Rewriting textbooks is only one of the many changes that needs to happen in order to provide students in Kosovo with an education that will prepare them for the future. However, without better textbooks, there is no hope for improved quality of education."
The Swiss textbook experience
In 2011, after the new curriculum was adopted, the Ministry of Education also adopted the Kosovo Standards for Textbooks in an attempt to address the quality of textbooks in Kosovo. These standards have not been implemented to date. Basil Schader from the Pedagogische Hochschule Zürich, was key in drafting the standards, together with the Kosovo Pedagogical Institute. We invited Mr. Schader to share with us his experience from Switzerland:
"In Switzerland, textbooks are very important for teaching. They ensure up to date information and exercises in class. Good textbooks guarantee compatibility with the curricula…they also support the independent learning by students.
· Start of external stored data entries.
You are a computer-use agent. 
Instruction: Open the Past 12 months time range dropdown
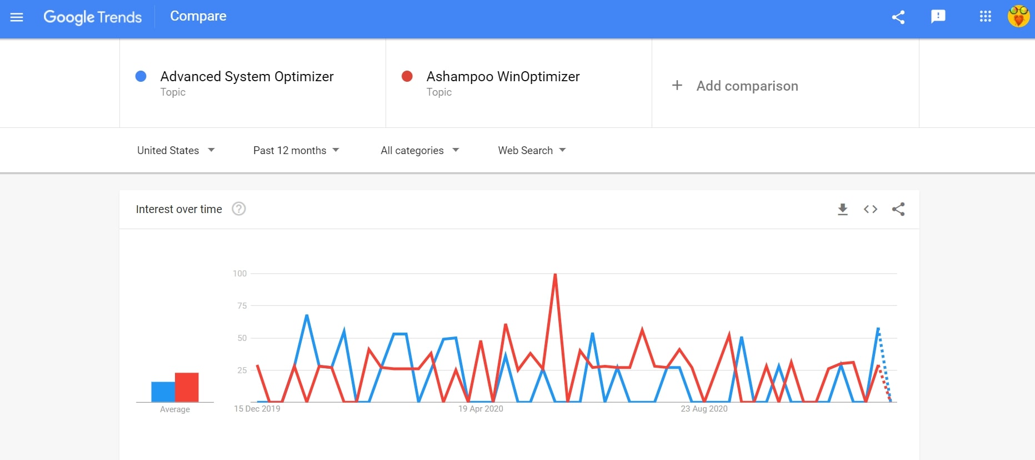click(x=296, y=150)
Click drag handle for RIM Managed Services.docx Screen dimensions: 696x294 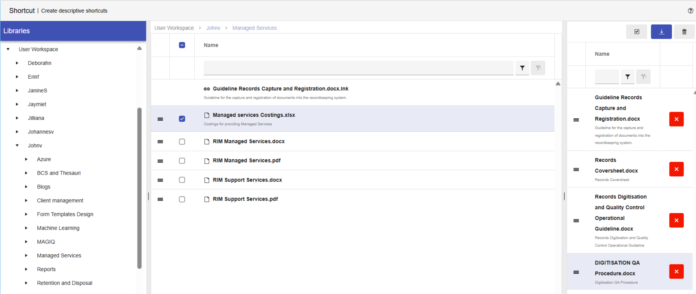pyautogui.click(x=160, y=142)
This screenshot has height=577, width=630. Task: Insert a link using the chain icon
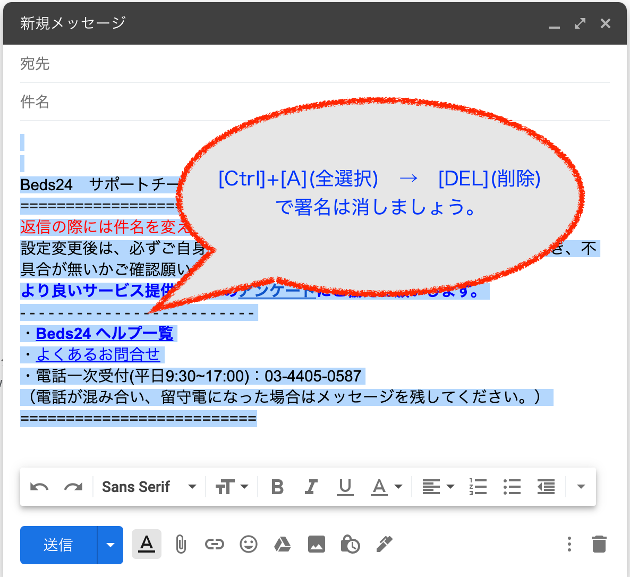pyautogui.click(x=215, y=545)
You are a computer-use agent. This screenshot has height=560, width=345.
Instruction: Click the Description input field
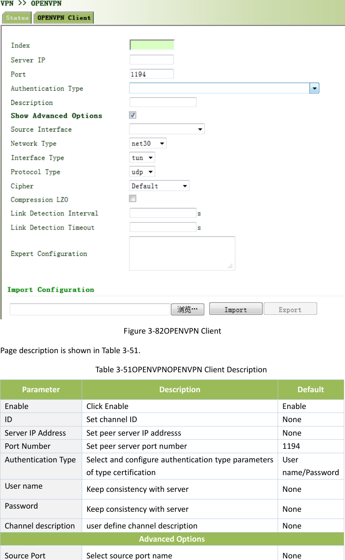coord(163,102)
They need to contain a lot of attractive and diverse exercises. In addition, good textbooks must integrate new media.
Textbooks must not be written by university professors only. The development of textbooks must include teachers. The textbook then needs to be tested and piloted in schools. In addition, good textbooks support teachers in their work by providing them guidebooks that provide methodology and additional exercises."
The Ministry of Education perspective
Mr. Buleshkaj was recently appointed advisor to the new Minister of Education. He spoke of the need to change textbooks and thanked ESI for organising an event where models of how improve the books can be discussed.
"Whether we need new textbooks is not an issue any more. It is how this will be done… Our textbooks have enough content, it is just presented in a way which is not appropriate for schools. Our textbooks were largely drafted by academics with little or no input from teachers. This has to change."
He also announced that the Ministry is now in the process of establishing the Textbook Commission that ESI has been advocating for months:
"We are now in the process of establishing the Textbook Commission – well Council – which should have been in place many years ago already. The Council will look at the procedures for drafting textbooks and how they are implemented. We hope to have Ms. Shahini as a member of this Council, together with two other participants here who are also not part of government institutions but who have looked at these issues and hopefully could help us find the best model that we can implement in Kosovo."
Pristina municipality perspective
Our fourth panellist discussed the importance of reading and literacy and how quality books can make a difference. Arbėrie Nagavci is the Director for Education in the Municipality of Pristina. She started a project called "Prishtina Lexon" – Prishtina Reads – which organises book fairs with the aim of inspiring a love of reading among students.
After discussions with ESI in spring, Ms. Nagavci embarked on a more ambitious project of taking the books to school libraries, making the texts more readily available to students. As was outlined in the report by the EU High Level Group of Experts on Literacy (2012):
"The visibility and availability of books and other reading materials are key components of a reading culture at home, in schools and throughout society. Children growing up in homes with more books develop better reading skills, no matter what their social background… Schools should provide a wide range of reading materials that attracts boys and girls of all ages and interests. School and public libraries can play a significant role in helping and inspiring pupils to find reading material that they can relate to."
In Kosovo, where only a fraction of students grow up in households with a variety of books, supplying libraries with reading material that is interesting to students could be key to improving literacy. And this is precisely what the municipality of Pristina is doing today:
"We have committed 100,000 Euro to supply ten pilot schools in Kosovo with new literature. These are schools with a larger number of students so we can reach as many students with our project. In addition to books we are building reading corners in these pilot schools as well. The aim is to have this project implemented throughout Pristina."